His gaze held hers, sharp and searching, until the intensity forced her eyes away. Color rose faintly in her cheeks, though her posture remained unbroken.
There was something in her tone—quiet, restrained—that unsettled him all over again.
Edward turned away abruptly.
“Mrs. Channing,” he said, already striding toward the house, “see that the boy is prepared for lessons. I expect the schedule to be observed.”
“Yes, Your Grace.”
Edward did not look back as he crossed the threshold.
He did not trust himself to do so.
In his study once more, he closed the door with more force than necessary and stood very still, his back to it, breath measured with effort.
Three-and-twenty.
The knowledge sat heavily in his mind, sharpening every thought he had tried to dismiss—her laughter, her unbound hair, the quiet courage with which she had confronted both his son and him.
This was folly. Distraction. A dangerous one.
He had no business thinking her beautiful—no right to notice it at all.
With a curt motion, he straightened the papers on his desk and reached for his pen.
Work. That was the remedy.
Duty, discipline, distance.
Edward bent over the ledger, forcing his attention back to columns of figures that stubbornly refused to make sense.
Outside, somewhere beyond the walls, a woman laughed softly at the snow.
Edward wrote on, jaw set, determined not to listen.
Chapter 5
Charlotte followed Mrs. Channing down the corridor, her steps measured, her hands clasped at her waist as though holding herself together required constant vigilance.
The exchange in the snow lingered with uncomfortable clarity—the duke’s clipped voice, the weight of his gaze, the strange, disquieting sensation of being seen and studied all at once.
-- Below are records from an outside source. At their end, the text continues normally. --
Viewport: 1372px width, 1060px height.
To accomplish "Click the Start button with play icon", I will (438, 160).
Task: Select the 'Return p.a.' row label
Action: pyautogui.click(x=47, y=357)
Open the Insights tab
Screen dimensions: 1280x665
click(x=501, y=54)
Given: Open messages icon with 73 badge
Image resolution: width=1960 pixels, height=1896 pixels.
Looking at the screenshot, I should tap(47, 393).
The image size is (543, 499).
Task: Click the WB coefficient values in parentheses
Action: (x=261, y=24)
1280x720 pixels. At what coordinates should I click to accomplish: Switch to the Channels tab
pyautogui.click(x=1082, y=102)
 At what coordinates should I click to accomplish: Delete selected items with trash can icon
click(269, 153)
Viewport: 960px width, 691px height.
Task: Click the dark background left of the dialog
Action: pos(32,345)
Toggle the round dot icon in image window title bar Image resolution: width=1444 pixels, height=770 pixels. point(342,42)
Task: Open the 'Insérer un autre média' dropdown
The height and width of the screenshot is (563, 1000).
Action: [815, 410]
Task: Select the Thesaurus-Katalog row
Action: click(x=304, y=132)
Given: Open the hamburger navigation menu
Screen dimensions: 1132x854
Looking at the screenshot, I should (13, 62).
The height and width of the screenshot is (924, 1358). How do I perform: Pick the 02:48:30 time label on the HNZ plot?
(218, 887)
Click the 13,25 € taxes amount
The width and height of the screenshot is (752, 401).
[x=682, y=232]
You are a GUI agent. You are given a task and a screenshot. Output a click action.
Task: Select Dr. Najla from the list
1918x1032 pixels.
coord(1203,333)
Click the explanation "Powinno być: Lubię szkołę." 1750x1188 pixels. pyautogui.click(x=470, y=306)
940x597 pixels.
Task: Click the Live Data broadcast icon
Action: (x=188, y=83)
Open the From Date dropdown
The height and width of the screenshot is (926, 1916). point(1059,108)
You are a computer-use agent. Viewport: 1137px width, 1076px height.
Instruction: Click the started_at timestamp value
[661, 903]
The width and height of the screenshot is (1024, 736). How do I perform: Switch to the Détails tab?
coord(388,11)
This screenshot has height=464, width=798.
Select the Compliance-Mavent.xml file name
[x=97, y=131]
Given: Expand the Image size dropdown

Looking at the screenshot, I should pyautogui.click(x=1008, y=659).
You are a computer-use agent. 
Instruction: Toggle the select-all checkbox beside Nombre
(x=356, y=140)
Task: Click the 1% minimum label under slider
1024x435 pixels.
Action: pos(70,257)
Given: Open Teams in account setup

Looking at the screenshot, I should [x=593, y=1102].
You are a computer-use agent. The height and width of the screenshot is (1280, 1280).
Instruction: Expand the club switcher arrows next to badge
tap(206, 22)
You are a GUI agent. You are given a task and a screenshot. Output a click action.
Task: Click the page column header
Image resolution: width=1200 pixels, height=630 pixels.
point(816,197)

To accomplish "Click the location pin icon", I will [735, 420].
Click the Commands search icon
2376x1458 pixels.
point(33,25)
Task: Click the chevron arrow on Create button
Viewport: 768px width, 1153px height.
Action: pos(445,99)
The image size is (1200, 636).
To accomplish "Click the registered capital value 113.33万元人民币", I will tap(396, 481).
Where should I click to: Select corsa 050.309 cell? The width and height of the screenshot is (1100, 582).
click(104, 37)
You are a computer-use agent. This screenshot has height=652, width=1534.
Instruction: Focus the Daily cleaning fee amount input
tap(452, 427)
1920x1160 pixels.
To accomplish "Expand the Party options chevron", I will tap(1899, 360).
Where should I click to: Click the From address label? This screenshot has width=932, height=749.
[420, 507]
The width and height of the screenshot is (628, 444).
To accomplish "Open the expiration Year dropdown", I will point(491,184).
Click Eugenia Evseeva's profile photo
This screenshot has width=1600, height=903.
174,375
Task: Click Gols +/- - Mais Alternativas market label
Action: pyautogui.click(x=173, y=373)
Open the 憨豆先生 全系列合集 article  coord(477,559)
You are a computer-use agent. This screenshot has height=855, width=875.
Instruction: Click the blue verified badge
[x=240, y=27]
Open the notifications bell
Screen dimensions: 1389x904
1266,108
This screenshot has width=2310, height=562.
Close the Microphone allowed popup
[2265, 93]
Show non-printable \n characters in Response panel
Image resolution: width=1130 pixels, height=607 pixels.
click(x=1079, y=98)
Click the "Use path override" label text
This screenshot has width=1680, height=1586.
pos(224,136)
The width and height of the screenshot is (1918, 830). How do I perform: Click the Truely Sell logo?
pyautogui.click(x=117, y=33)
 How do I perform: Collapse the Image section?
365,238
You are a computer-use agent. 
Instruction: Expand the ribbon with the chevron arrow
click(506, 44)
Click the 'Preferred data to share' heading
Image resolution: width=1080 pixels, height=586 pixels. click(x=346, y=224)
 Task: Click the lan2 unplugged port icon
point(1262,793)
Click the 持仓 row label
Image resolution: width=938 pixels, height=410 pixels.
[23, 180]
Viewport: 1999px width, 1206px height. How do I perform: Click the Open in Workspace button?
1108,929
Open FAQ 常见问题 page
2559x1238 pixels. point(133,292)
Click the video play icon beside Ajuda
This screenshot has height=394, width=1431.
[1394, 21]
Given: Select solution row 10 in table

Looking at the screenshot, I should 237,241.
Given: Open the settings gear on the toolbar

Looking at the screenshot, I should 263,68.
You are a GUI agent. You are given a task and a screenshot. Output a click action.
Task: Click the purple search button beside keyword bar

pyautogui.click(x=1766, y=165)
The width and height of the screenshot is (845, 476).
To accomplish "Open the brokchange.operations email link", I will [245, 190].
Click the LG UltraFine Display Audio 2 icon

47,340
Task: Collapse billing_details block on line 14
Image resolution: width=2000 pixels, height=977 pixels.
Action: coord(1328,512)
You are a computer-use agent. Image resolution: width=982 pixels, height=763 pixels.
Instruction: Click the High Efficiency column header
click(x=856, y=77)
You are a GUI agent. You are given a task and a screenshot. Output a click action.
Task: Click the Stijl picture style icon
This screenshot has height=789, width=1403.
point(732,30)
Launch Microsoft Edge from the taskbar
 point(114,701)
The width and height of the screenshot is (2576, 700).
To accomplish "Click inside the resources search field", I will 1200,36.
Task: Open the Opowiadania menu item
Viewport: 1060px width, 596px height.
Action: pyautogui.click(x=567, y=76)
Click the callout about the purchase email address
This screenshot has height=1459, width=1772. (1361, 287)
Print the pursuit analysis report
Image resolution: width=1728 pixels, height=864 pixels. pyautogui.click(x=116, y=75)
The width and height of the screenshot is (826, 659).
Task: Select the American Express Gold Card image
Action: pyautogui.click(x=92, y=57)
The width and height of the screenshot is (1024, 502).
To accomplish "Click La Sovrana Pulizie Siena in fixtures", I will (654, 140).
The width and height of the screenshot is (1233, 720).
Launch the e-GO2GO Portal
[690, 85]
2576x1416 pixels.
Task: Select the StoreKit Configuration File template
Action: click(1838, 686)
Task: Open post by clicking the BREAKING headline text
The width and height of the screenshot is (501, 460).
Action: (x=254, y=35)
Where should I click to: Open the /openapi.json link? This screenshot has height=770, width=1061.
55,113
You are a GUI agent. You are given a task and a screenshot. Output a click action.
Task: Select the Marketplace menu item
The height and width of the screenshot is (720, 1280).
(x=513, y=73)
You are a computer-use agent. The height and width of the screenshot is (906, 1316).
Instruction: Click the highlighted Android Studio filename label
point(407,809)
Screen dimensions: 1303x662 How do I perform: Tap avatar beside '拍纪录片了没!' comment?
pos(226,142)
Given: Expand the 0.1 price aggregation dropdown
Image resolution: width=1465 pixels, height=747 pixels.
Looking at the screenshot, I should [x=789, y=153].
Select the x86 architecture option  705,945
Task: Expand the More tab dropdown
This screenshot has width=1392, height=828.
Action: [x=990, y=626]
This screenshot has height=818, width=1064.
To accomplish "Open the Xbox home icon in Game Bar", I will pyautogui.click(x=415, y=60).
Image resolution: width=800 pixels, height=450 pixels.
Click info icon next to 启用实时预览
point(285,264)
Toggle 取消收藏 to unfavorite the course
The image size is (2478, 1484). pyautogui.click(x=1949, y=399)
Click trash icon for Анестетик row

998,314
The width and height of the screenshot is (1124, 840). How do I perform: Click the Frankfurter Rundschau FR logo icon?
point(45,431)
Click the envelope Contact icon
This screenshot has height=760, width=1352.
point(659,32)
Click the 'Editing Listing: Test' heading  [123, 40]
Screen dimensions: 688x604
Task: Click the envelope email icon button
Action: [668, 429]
She had not intended to unsettle him. Nor had she expected to be unsettled herself.
Mrs. Channing did not speak as they walked. Her pace was brisk, her posture rigid, skirts brushing sharply against the stone floor.
The farther they traveled from the public rooms of Ashford, the quieter the house became. The echoes of footsteps softened. Drafts cooled the air, slipping beneath Charlotte’s shawl and raising gooseflesh along her arms.
The faint scent of lye soap and extinguished hearths clung stubbornly to the walls, as though warmth were a memory the house no longer trusted.
“At the time of your arrival last evening,” Mrs. Channing said at last, without looking back, “the rooms had not yet been fully prepared.”
Charlotte inclined her head. “Of course.”
“Your belongings have been brought here,” Mrs. Channing continued. “You will find them already placed.”
They stopped before a narrow passage, noticeably removed from the grand staircases and formal corridors Charlotte had glimpsed upon her arrival.
“These are the inner rooms,” Mrs. Channing said, her tone neutral but unmistakably final. “You will find them more suitable for your position.”